-- BEGIN --

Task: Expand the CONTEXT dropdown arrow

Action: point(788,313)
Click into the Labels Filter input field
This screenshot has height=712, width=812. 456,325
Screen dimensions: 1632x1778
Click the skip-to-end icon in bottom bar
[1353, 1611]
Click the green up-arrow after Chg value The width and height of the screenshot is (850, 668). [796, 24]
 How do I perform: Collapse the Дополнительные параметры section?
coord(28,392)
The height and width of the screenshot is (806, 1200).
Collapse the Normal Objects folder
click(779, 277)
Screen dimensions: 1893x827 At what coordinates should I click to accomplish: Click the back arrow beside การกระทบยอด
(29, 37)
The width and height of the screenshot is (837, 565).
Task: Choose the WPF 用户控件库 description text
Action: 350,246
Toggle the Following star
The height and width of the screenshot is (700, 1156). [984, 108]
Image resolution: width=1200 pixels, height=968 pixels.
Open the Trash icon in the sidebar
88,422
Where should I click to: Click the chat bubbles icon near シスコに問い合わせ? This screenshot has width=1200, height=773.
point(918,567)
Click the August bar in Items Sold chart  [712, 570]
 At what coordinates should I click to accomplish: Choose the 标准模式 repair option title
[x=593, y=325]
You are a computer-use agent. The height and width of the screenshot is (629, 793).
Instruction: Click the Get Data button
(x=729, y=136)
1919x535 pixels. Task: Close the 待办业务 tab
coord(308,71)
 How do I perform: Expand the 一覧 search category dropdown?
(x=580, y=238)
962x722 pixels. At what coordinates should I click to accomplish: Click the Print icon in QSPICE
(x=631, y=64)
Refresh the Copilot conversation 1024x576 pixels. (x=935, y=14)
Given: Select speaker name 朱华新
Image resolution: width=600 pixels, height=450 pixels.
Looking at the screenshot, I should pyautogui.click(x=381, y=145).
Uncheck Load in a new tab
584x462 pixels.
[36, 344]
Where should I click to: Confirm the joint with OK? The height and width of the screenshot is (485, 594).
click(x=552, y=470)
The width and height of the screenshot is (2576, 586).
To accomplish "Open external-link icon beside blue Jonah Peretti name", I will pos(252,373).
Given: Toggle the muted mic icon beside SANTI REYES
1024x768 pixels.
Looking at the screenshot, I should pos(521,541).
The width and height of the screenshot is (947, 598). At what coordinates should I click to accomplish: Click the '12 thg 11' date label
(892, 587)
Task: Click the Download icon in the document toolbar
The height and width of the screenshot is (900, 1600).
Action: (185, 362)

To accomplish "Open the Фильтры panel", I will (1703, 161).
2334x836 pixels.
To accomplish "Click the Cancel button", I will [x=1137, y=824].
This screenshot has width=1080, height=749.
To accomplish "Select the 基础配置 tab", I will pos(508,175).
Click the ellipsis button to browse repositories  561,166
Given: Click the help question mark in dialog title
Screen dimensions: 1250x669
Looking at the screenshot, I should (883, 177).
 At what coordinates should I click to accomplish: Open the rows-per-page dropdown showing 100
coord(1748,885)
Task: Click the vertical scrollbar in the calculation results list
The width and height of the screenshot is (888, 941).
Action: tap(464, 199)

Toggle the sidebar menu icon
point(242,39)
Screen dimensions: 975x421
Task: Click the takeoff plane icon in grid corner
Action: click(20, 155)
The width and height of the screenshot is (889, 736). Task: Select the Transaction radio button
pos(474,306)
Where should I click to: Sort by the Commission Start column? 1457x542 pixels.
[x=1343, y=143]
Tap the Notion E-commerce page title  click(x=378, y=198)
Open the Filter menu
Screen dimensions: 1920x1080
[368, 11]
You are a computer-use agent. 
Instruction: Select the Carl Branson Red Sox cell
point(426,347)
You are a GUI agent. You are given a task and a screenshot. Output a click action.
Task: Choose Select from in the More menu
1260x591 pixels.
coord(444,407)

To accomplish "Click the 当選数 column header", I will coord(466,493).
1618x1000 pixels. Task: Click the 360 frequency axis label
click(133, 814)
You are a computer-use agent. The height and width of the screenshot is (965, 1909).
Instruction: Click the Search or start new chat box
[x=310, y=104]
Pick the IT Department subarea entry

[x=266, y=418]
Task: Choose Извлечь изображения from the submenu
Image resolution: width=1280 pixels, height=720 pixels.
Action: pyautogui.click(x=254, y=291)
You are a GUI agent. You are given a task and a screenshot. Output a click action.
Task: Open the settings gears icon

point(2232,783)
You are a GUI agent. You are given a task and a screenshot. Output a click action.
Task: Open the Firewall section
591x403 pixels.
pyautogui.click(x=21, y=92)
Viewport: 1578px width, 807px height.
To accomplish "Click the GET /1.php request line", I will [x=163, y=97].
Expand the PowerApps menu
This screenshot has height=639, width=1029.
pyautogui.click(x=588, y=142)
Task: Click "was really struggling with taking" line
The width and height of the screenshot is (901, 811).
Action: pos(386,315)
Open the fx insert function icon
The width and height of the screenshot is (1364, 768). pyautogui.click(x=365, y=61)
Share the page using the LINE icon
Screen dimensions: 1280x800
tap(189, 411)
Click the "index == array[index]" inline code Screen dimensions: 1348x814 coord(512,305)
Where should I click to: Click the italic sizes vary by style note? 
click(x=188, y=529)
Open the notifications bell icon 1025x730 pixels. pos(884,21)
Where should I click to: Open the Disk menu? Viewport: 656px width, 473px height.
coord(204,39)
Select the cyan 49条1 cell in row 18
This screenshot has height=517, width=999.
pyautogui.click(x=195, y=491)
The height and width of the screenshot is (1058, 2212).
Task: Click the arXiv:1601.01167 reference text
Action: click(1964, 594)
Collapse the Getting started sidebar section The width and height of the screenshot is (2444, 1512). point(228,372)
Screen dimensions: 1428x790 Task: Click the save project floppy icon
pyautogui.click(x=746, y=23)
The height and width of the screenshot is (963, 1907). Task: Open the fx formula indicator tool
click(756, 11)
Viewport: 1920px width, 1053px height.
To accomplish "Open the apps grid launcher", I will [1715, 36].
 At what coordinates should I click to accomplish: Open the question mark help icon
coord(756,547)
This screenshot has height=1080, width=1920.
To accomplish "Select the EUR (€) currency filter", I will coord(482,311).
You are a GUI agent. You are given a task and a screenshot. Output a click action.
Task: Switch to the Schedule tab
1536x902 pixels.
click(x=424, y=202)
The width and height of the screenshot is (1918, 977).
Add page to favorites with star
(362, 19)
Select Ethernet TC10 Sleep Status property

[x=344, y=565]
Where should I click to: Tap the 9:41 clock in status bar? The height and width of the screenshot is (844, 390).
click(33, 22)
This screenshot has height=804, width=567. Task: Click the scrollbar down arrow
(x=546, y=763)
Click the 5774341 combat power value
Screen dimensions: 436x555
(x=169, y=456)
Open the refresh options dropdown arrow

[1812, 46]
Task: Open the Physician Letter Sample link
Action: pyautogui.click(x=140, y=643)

-- END --

Please give the listing above as a Markdown table with the columns Row and Listing line, numbering each line and skipping blank lines.

| Row | Listing line |
|---|---|
| 1 | Task: Expand the CONTEXT dropdown arrow |
| 2 | Action: point(788,313) |
| 3 | Click into the Labels Filter input field |
| 4 | This screenshot has height=712, width=812. 456,325 |
| 5 | Screen dimensions: 1632x1778 |
| 6 | Click the skip-to-end icon in bottom bar |
| 7 | [1353, 1611] |
| 8 | Click the green up-arrow after Chg value The width and height of the screenshot is (850, 668). [796, 24] |
| 9 |  How do I perform: Collapse the Дополнительные параметры section? |
| 10 | coord(28,392) |
| 11 | The height and width of the screenshot is (806, 1200). |
| 12 | Collapse the Normal Objects folder |
| 13 | click(779, 277) |
| 14 | Screen dimensions: 1893x827 At what coordinates should I click to accomplish: Click the back arrow beside การกระทบยอด |
| 15 | (29, 37) |
| 16 | The width and height of the screenshot is (837, 565). |
| 17 | Task: Choose the WPF 用户控件库 description text |
| 18 | Action: 350,246 |
| 19 | Toggle the Following star |
| 20 | The height and width of the screenshot is (700, 1156). [984, 108] |
| 21 | Image resolution: width=1200 pixels, height=968 pixels. |
| 22 | Open the Trash icon in the sidebar |
| 23 | 88,422 |
| 24 | Where should I click to: Click the chat bubbles icon near シスコに問い合わせ? This screenshot has width=1200, height=773. |
| 25 | point(918,567) |
| 26 | Click the August bar in Items Sold chart  [712, 570] |
| 27 |  At what coordinates should I click to accomplish: Choose the 标准模式 repair option title |
| 28 | [x=593, y=325] |
| 29 | You are a computer-use agent. The height and width of the screenshot is (629, 793). |
| 30 | Instruction: Click the Get Data button |
| 31 | (x=729, y=136) |
| 32 | 1919x535 pixels. Task: Close the 待办业务 tab |
| 33 | coord(308,71) |
| 34 |  How do I perform: Expand the 一覧 search category dropdown? |
| 35 | (x=580, y=238) |
| 36 | 962x722 pixels. At what coordinates should I click to accomplish: Click the Print icon in QSPICE |
| 37 | (x=631, y=64) |
| 38 | Refresh the Copilot conversation 1024x576 pixels. (x=935, y=14) |
| 39 | Given: Select speaker name 朱华新 |
| 40 | Image resolution: width=600 pixels, height=450 pixels. |
| 41 | Looking at the screenshot, I should pyautogui.click(x=381, y=145). |
| 42 | Uncheck Load in a new tab |
| 43 | 584x462 pixels. |
| 44 | [36, 344] |
| 45 | Where should I click to: Confirm the joint with OK? The height and width of the screenshot is (485, 594). |
| 46 | click(x=552, y=470) |
| 47 | The width and height of the screenshot is (2576, 586). |
| 48 | To accomplish "Open external-link icon beside blue Jonah Peretti name", I will pos(252,373). |
| 49 | Given: Toggle the muted mic icon beside SANTI REYES |
| 50 | 1024x768 pixels. |
| 51 | Looking at the screenshot, I should pos(521,541). |
| 52 | The width and height of the screenshot is (947, 598). At what coordinates should I click to accomplish: Click the '12 thg 11' date label |
| 53 | (892, 587) |
| 54 | Task: Click the Download icon in the document toolbar |
| 55 | The height and width of the screenshot is (900, 1600). |
| 56 | Action: (185, 362) |
| 57 | To accomplish "Open the Фильтры panel", I will (1703, 161). |
| 58 | 2334x836 pixels. |
| 59 | To accomplish "Click the Cancel button", I will [x=1137, y=824]. |
| 60 | This screenshot has width=1080, height=749. |
| 61 | To accomplish "Select the 基础配置 tab", I will pos(508,175). |
| 62 | Click the ellipsis button to browse repositories  561,166 |
| 63 | Given: Click the help question mark in dialog title |
| 64 | Screen dimensions: 1250x669 |
| 65 | Looking at the screenshot, I should (883, 177). |
| 66 |  At what coordinates should I click to accomplish: Open the rows-per-page dropdown showing 100 |
| 67 | coord(1748,885) |
| 68 | Task: Click the vertical scrollbar in the calculation results list |
| 69 | The width and height of the screenshot is (888, 941). |
| 70 | Action: tap(464, 199) |
| 71 | Toggle the sidebar menu icon |
| 72 | point(242,39) |
| 73 | Screen dimensions: 975x421 |
| 74 | Task: Click the takeoff plane icon in grid corner |
| 75 | Action: click(20, 155) |
| 76 | The width and height of the screenshot is (889, 736). Task: Select the Transaction radio button |
| 77 | pos(474,306) |
| 78 | Where should I click to: Sort by the Commission Start column? 1457x542 pixels. |
| 79 | [x=1343, y=143] |
| 80 | Tap the Notion E-commerce page title  click(x=378, y=198) |
| 81 | Open the Filter menu |
| 82 | Screen dimensions: 1920x1080 |
| 83 | [368, 11] |
| 84 | You are a computer-use agent.  |
| 85 | Instruction: Select the Carl Branson Red Sox cell |
| 86 | point(426,347) |
| 87 | You are a GUI agent. You are given a task and a screenshot. Output a click action. |
| 88 | Task: Choose Select from in the More menu |
| 89 | 1260x591 pixels. |
| 90 | coord(444,407) |
| 91 | To accomplish "Click the 当選数 column header", I will coord(466,493). |
| 92 | 1618x1000 pixels. Task: Click the 360 frequency axis label |
| 93 | click(133, 814) |
| 94 | You are a computer-use agent. The height and width of the screenshot is (965, 1909). |
| 95 | Instruction: Click the Search or start new chat box |
| 96 | [x=310, y=104] |
| 97 | Pick the IT Department subarea entry |
| 98 | [x=266, y=418] |
| 99 | Task: Choose Извлечь изображения from the submenu |
| 100 | Image resolution: width=1280 pixels, height=720 pixels. |
| 101 | Action: pyautogui.click(x=254, y=291) |
| 102 | You are a GUI agent. You are given a task and a screenshot. Output a click action. |
| 103 | Task: Open the settings gears icon |
| 104 | point(2232,783) |
| 105 | You are a GUI agent. You are given a task and a screenshot. Output a click action. |
| 106 | Task: Open the Firewall section |
| 107 | 591x403 pixels. |
| 108 | pyautogui.click(x=21, y=92) |
| 109 | Viewport: 1578px width, 807px height. |
| 110 | To accomplish "Click the GET /1.php request line", I will [x=163, y=97]. |
| 111 | Expand the PowerApps menu |
| 112 | This screenshot has height=639, width=1029. |
| 113 | pyautogui.click(x=588, y=142) |
| 114 | Task: Click "was really struggling with taking" line |
| 115 | The width and height of the screenshot is (901, 811). |
| 116 | Action: pos(386,315) |
| 117 | Open the fx insert function icon |
| 118 | The width and height of the screenshot is (1364, 768). pyautogui.click(x=365, y=61) |
| 119 | Share the page using the LINE icon |
| 120 | Screen dimensions: 1280x800 |
| 121 | tap(189, 411) |
| 122 | Click the "index == array[index]" inline code Screen dimensions: 1348x814 coord(512,305) |
| 123 | Where should I click to: Click the italic sizes vary by style note?  |
| 124 | click(x=188, y=529) |
| 125 | Open the notifications bell icon 1025x730 pixels. pos(884,21) |
| 126 | Where should I click to: Open the Disk menu? Viewport: 656px width, 473px height. |
| 127 | coord(204,39) |
| 128 | Select the cyan 49条1 cell in row 18 |
| 129 | This screenshot has height=517, width=999. |
| 130 | pyautogui.click(x=195, y=491) |
| 131 | The height and width of the screenshot is (1058, 2212). |
| 132 | Task: Click the arXiv:1601.01167 reference text |
| 133 | Action: click(1964, 594) |
| 134 | Collapse the Getting started sidebar section The width and height of the screenshot is (2444, 1512). point(228,372) |
| 135 | Screen dimensions: 1428x790 Task: Click the save project floppy icon |
| 136 | pyautogui.click(x=746, y=23) |
| 137 | The height and width of the screenshot is (963, 1907). Task: Open the fx formula indicator tool |
| 138 | click(756, 11) |
| 139 | Viewport: 1920px width, 1053px height. |
| 140 | To accomplish "Open the apps grid launcher", I will [1715, 36]. |
| 141 |  At what coordinates should I click to accomplish: Open the question mark help icon |
| 142 | coord(756,547) |
| 143 | This screenshot has height=1080, width=1920. |
| 144 | To accomplish "Select the EUR (€) currency filter", I will coord(482,311). |
| 145 | You are a GUI agent. You are given a task and a screenshot. Output a click action. |
| 146 | Task: Switch to the Schedule tab |
| 147 | 1536x902 pixels. |
| 148 | click(x=424, y=202) |
| 149 | The width and height of the screenshot is (1918, 977). |
| 150 | Add page to favorites with star |
| 151 | (362, 19) |
| 152 | Select Ethernet TC10 Sleep Status property |
| 153 | [x=344, y=565] |
| 154 | Where should I click to: Tap the 9:41 clock in status bar? The height and width of the screenshot is (844, 390). |
| 155 | click(33, 22) |
| 156 | This screenshot has height=804, width=567. Task: Click the scrollbar down arrow |
| 157 | (x=546, y=763) |
| 158 | Click the 5774341 combat power value |
| 159 | Screen dimensions: 436x555 |
| 160 | (x=169, y=456) |
| 161 | Open the refresh options dropdown arrow |
| 162 | [1812, 46] |
| 163 | Task: Open the Physician Letter Sample link |
| 164 | Action: pyautogui.click(x=140, y=643) |